We also performed GSEA analysis based on the risk value of GBM cohort in order to obtain deep understanding of predictive factors in our model. Notably, the enrichment outcomes based on both KEGG and Reactome pathway database mainly focused on the pathways of cell adhesion, migration and proliferation, which were significant processes of multiple malignant diseases. These results were consistent with biological function and pathway of corresponding lncRNAs in published studies. This indicates that our results are reasonable. The AUC value of ROC of our model based on TCGA was all above 0.7 at one, two and three years of OS, which suggested good performance of our model. Moreover, nomogram based on significant clinical covariates and our prediction model was simple-to-use and can be used to help clinicians to efficiently estimate the prognosis of GBM patients.
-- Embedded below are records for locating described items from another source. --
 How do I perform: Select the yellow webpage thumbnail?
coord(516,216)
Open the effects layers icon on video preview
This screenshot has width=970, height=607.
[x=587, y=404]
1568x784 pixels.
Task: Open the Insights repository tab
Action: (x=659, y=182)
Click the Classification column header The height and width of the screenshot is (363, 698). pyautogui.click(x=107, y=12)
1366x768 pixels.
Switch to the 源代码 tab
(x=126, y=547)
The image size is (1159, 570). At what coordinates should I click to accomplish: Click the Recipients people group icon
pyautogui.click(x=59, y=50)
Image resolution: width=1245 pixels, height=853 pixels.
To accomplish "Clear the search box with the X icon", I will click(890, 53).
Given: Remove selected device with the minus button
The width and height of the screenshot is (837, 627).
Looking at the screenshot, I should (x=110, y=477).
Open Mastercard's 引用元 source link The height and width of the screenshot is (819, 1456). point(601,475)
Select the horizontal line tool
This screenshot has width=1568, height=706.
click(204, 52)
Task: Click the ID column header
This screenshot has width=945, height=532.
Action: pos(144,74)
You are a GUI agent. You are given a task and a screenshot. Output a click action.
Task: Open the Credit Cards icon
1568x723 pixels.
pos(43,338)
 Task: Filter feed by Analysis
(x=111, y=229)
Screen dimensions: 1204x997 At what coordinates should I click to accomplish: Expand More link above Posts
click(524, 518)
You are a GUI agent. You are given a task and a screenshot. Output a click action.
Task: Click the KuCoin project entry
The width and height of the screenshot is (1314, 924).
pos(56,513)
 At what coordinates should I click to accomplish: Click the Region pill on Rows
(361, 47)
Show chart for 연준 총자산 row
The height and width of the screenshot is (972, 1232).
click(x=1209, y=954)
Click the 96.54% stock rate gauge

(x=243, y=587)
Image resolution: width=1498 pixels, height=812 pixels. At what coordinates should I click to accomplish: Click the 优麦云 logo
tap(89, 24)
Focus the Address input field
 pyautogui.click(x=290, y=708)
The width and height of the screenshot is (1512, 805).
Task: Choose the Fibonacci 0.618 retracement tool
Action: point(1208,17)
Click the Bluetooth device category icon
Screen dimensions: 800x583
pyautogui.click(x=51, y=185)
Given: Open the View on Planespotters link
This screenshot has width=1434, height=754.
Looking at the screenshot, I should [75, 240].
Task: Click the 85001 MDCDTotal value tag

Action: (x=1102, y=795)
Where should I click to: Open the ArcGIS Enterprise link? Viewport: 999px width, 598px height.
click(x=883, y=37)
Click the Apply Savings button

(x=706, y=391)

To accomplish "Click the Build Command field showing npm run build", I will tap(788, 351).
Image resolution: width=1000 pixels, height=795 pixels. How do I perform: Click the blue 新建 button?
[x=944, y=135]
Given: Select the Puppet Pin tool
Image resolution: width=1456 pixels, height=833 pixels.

Finally, the advantages of our research are: genome-wide lncRNA profiling conducted for the first time based on a large number of both GBM and normal tissues; integrated analysis based on multiple database; identification of novel lncRNA markers and construction of a clinically useful nomogram. Some limitations of this study should be noted. Some DEGs we identified between GBM and normal tissues had a very low expression or even were not expressed in the GBM group. These genes, which might play a vital role in the process of biology, are omitted because of the characteristics of Cox survival analysis and may cause some biases of our findings.
Conclusion
In general, a novel prediction model including 5 predictive lncRNA biomarkers for GBM prognosis was constructed based on a systematic strategy. We also constructed a clinically useful prediction nomogram based on our prediction model and significant clinical covariates. Although our study is preliminary, we have provided novel insights for the prognosis of GBM and laid a solid foundation for further clinical practise.
Acknowledgment
This work was supported by the National Natural Science Foundation of China (grant numbers: 81874086 and 81472364).
Data Sharing Statement
All data generated or analyzed during this study are included in this article. The datasets included in our current study are available at the GTEX (http://commonfund.nih.gov/GTEx/) and TCGA database (https://cancergenome.nih.gov/).
Author Contributions
All authors contributed to data analysis, drafting and revising the article, gave final approval of the version to be published, and agree to be accountable for all aspects of the work.
Disclosure
The authors declare that they have no conflicts of interest in this work.